* [EXTRACTED RECORDS]:

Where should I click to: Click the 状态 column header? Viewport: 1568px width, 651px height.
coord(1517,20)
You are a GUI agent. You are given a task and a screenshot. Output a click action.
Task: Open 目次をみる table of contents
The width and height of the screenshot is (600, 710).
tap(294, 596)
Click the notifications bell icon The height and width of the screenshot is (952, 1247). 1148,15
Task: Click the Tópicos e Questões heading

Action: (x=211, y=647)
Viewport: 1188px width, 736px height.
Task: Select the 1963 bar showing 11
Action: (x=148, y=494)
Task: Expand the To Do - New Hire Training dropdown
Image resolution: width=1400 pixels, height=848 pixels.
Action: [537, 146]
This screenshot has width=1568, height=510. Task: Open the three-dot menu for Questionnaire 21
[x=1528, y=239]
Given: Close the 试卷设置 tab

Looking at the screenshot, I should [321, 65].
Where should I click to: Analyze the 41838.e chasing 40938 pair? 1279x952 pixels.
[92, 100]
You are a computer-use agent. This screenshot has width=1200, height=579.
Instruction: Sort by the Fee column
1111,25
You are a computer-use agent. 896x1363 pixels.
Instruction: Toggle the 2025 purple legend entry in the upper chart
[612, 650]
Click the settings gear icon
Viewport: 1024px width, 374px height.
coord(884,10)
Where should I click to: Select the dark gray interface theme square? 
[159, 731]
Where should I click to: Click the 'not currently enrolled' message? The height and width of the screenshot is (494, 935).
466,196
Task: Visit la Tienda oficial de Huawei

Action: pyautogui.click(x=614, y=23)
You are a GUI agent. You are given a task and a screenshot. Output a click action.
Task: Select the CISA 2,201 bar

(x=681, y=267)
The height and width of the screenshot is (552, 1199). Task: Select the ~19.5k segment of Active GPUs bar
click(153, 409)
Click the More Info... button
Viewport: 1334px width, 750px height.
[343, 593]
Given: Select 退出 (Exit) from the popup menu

* [TASK REQUIREMENTS]:
From the opening line of the data above through the line holding "Click the notifications", give every line again exactly as it stands.

* [RESULT OF THE TASK]:
Where should I click to: Click the 状态 column header? Viewport: 1568px width, 651px height.
coord(1517,20)
You are a GUI agent. You are given a task and a screenshot. Output a click action.
Task: Open 目次をみる table of contents
The width and height of the screenshot is (600, 710).
tap(294, 596)
Click the notifications bell icon The height and width of the screenshot is (952, 1247). 1148,15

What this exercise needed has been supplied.